Paul Lloyd

Personal information
- Full name: Paul Laurence Lloyd
- Date of birth: 26 March 1987 (age 39)
- Place of birth: Preston, England
- Height: 5 ft 8 in (1.73 m)
- Position: Midfielder

Team information
- Current team: Bamber Bridge

Youth career
- 2003-2005: Morecambe

Senior career*
- Years: Team / Apps / (Gls)
- 2005–2009: Morecambe / 18 / (3)
- 2007: → Bamber Bridge (loan) / ? / (?)
- 2009–2010: Forest Green Rovers / 24 / (1)
- 2009: → Workington (loan) / 0 / (0)
- 2010–: Bamber Bridge / 0 / (0)

= Paul Lloyd (footballer) =

English footballer

Paul Laurence Lloyd (born 26 March 1987) is an English football midfielder who plays for Bamber Bridge.

==Career==
Lloyd was part of the successful Morecambe academy side coached under the guidance of Dickie Danson and after a successful spell in Morecambe's reserve squad, Lloyd was promoted to the first team managed by Jim Harvey in the summer of 2005.

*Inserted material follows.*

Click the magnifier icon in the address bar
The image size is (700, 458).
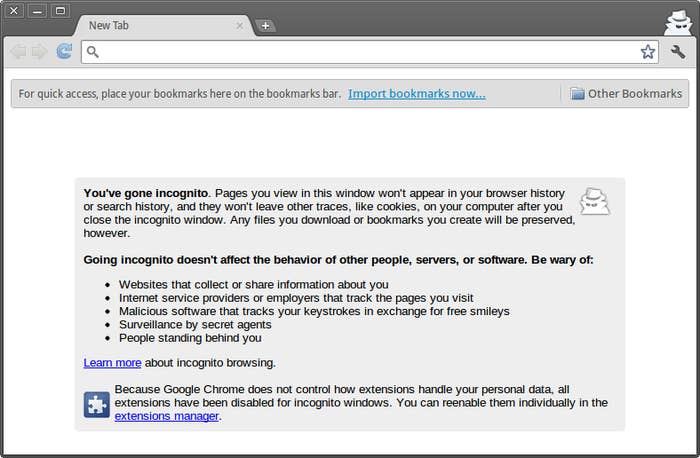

Lloyd joined Bamber Bridge on loan in January 2007 and when he returned from his loan spell he broke into the first team which saw him find the net past Cambridge United and Grays Athletic including a goal against his future employers Forest Green. Lloyd also featured in the Conference National play-off semi-final second leg against York City because of an injury to Garry Thompson.

Lloyd then signed a one-year contract upon Morecambe's promotion to the Football League, however, he did not make an appearance in the league in their first season. He was then offered another contract in the summer because of his potential ability.

Things didn't work out for Lloyd however in the 2008–09 season and he was released. He was then snapped up by his old manager, Jim Harvey, at Forest Green Rovers in February 2009. Lloyd made his Rovers debut coming off the bench in a 3–0 win over Northwich Victoria.

Despite only spending a short time at Forest Green he was offered a one-year contract in the summer of 2009 for the new season.

In early November Lloyd went on loan to Conference North side Workington for a month. Lloyd returned to Forest Green in January 2010. In February both Lloyd and Forest Green agreed to mutually terminate his contract.

In June 2010 Lloyd signed for Bamber Bridge.